Pulse Response versus UI, 10 Gbps Channel Equalization and Performance

Figure 2: Pulse Response versus UI, 10 Gbps Channel Equalization and Performance

The example above shows how a pulse response fingerprints an interconnect and reveals how it is or should be equalized. This paper (pages 7-18) explains the process in more detail, describing which types of equalization to apply when, summarizing the methods and trade-offs on slide 15. Read the full paper for a better understanding of taps, tap weights, pre- and post-cursors, and effective equalization - concepts observable on a pulse response.
 
Tuning and optimizing Tx/Rx equalization can be done pre-hardware and post-hardware.
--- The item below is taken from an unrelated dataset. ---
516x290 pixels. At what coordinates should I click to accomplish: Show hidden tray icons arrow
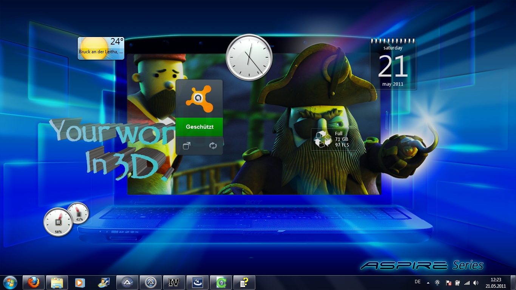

Pre-hardware simulation puts all the trade-offs in your hands, including PCB materials and layout. IBIS-AMI models capture the nuances of device-specific equalization, enabling equalization tuning in your PCB simulator. Post-hardware, many ICs offer software routines to examine how the Rx internal eye or BER changes while you manipulate SerDes Equalization Settings (SES) in hardware. As pre- and post-hardware SES optimization techniques become more understood and accessible, the ability of the ICs to manipulate and self-optimize without user intervention will also improve. Watch this space.
 

Higher Data Rates

Higher data rates bring commensurate improvements in both hardware and software. On the hardware side, new materials have improved trace loss while via, connector, and package impedances experience continuous refinement and improvement. This is imperative, because as data rates increase smaller features become relevant. However, amidst all this change and improvement - and because PCB technologies do not change at the same rate as ICs - the magnitude of system-level pulse spreading stays somewhat constant. As such, the time that occupied only one bit or tap at 2.5 Gbps now fills 10 taps at 25 Gbps. For this reason, you will notice an increasing amount of taps in higher data rate devices. Furthermore Rx has begun adding FFE, and automated Rx equalization optimization is increasingly becoming the prescription for functional serial links.
 

Conclusion

In this "primer" we've covered serial link equalization terminology and concepts. I've detailed how the evolution of equalization caused the industry to slant toward, if not overuse, Tx equalization. Over time the bulk of equalization capabilities have been added into the Rx. This raises the importance of thinking at a system level about how Tx and Rx equalization capabilities should be combined for optimal performance. Learning to read and adapt a system's pulse response is a valuable tool to tune equalization, add margin, and avoid problematic situations. I trust the concepts presented will raise your EQ IQ, empowering you to adjust marginal links, increase throughput, and add design margin.